Jewellery Maker
- Country: United Kingdom
- Headquarters: Warwickshire

Programming
- Picture format: 576i (SDTV 16:9)

Ownership
- Owner: The Gemporia Partnership

History
- Launched: 4 May 2010
- Replaced: Thomas Cook TV (on Sky)

Links
- Website: www.jewellerymaker.com

Availability

Terrestrial
- Freeview (UK): Channel 72 (Jewellery Maker) Channel 73 (HobbyMaker)

= Jewellery Maker =

British jewellery shopping channel

Jewellery Maker is a British jewelry shopping channel launched on 4 May 2010 and is a sister channel of Sewing Quarter. The presentation and format of the channel are similar to the crafting channel Create & Craft. Jewellery Maker is available on Freesat, Freeview, Sky, and online. The channel broadcasts live from 8 am to 1 pm and rebroadcasts the live shows during downtime. The channel's website live streams all programming. The website also provides video tutorials and workshops.

With a staff of over 100 people, the channel operations and company are based at Ivy House in Studley, Warwickshire.

== History ==

Original logo used from launch until July 2010

Jewellery Maker was launched on 4 May 2010 after the Colorful Company Group purchased the Thomas Cook TV EPG slot on Sky. For the first two months, the channel only broadcast pre-recorded shows. On 7 July 2010, Jewellery Maker started to broadcast live, due to the completion of the sale involving a rival channel Gems TV. Jewellery Maker used the former Rocks TV studio, after it moved into the former Gems TV 2 studio, following the acquisition of Gems TV UK Limited.

On 10 August 2010, Jewellery Maker launched on Freesat channel 807. On 8 September 2010, the channel also launched on Virgin Media channel 756, replacing Gems TV 2. On 1 January 2022, the channel was removed from Virgin Media, which the channel classified as a “Personal Decision” for its removal.

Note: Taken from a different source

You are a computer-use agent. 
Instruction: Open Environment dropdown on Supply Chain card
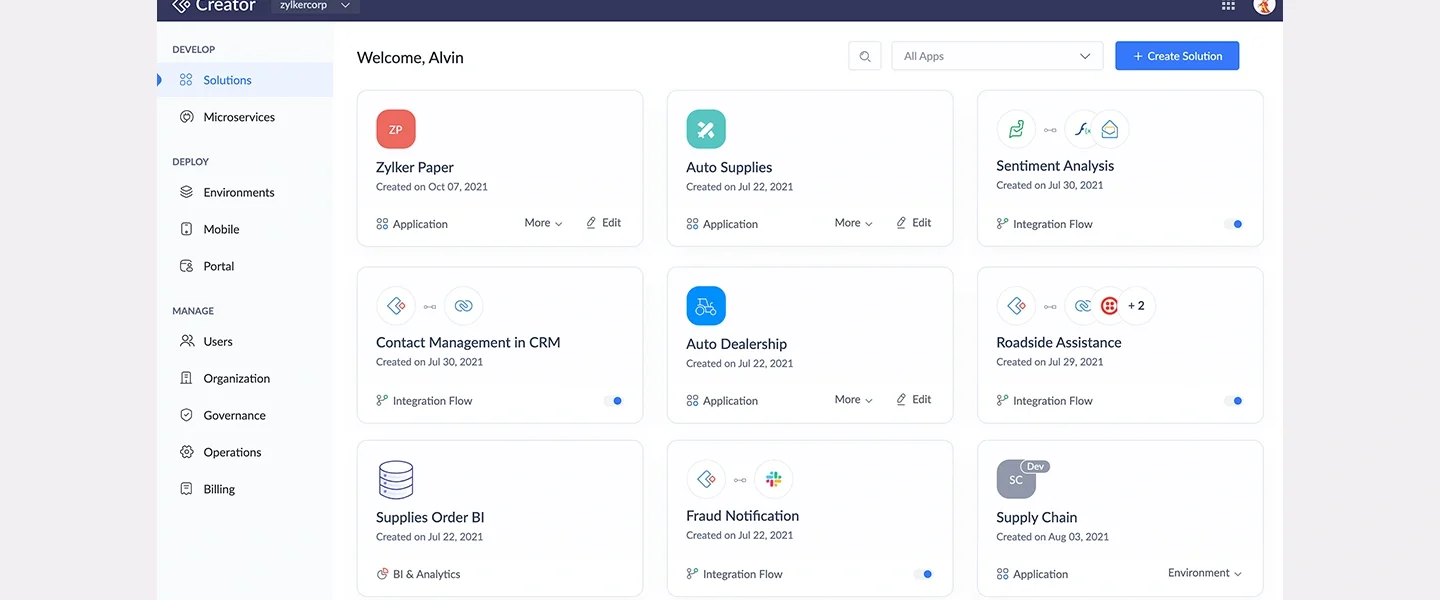point(1204,573)
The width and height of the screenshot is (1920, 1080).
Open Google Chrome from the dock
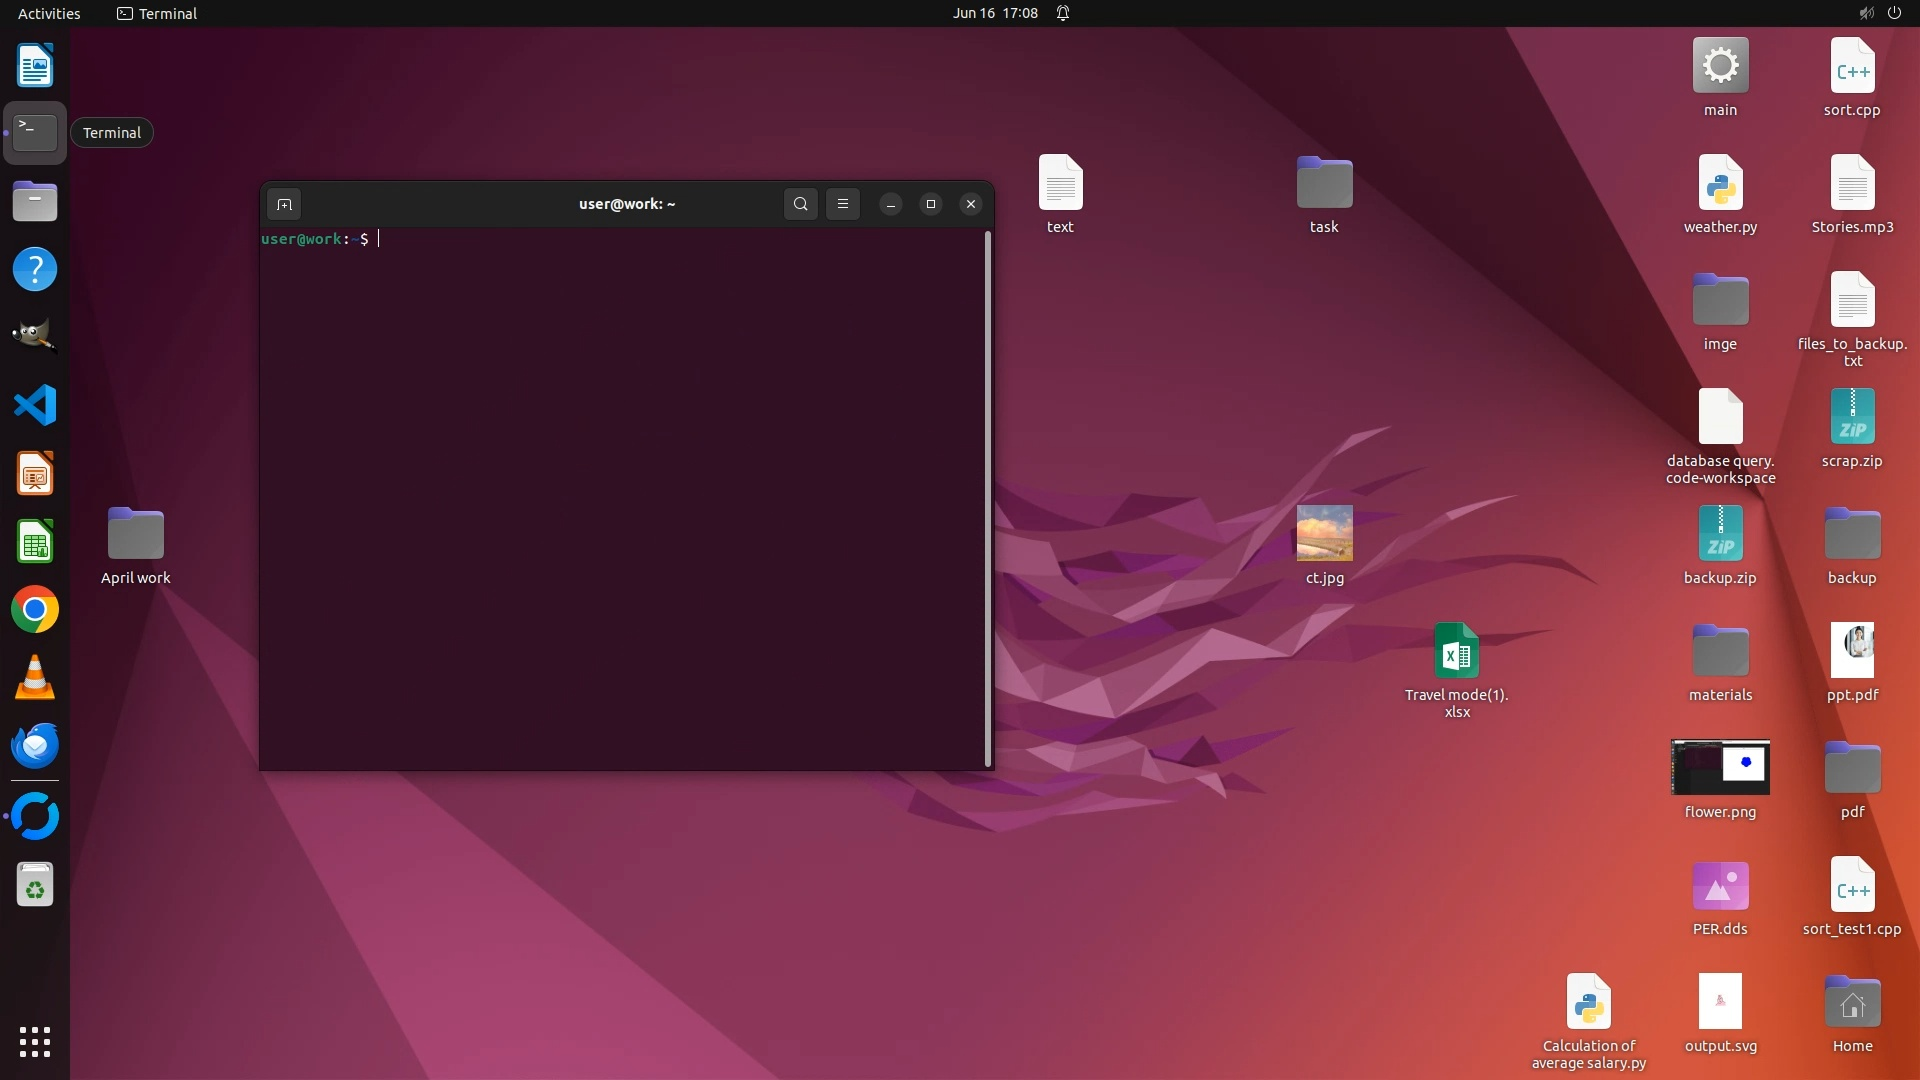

In 2015 the Immediate Media Company acquired Jewellery Maker from the Genuine Gemstone Company, adding to Immediate's Craft and Arts portfolio.

=== Freeview ===
Following the acquisition of a 24-hour Freeview slot for Gems TV in 2011, Jewellery Maker began to broadcast on Freeview channel 43 during its live hours (9 am - 1 pm), as Gems TV was broadcast as a teleshopping block on 5* during this period; channel 43 relayed Gems TV between 1 pm and 9 am.

=== The Late Show ===
As of 1 March 2012, the channel also broadcasts live from 5 pm to 9 pm in what is billed as "The Late Show". As Gems TV was (and is) using Freeview 43 at these times, The Late Show was only broadcast on Jewellery Maker's dedicated satellite and cable channels.

From the DTT platform at the start of November 2013, the shopping channel Marketplace (on Freeview channel 50) increased its broadcast hours to provide a round-the-clock shopping service, following the removal of the BT Sport Preview promotional channel and the remaining Top Up TV services. TGGC leased a four-hour programming block on this station to allow the Jewellery Maker Late Show to be simulcast. Marketplace is not broadcast as a channel on satellite or cable platforms.

The cessation of Marketplace in February 2014 means Jewellery Maker has reverted to its prior day-show-only service on Freeview.

==HobbyMaker==
HobbyMaker is a sister channel to Jewellery Maker. It is broadcast on Freeview channel 73 and Virgin Media channel 754.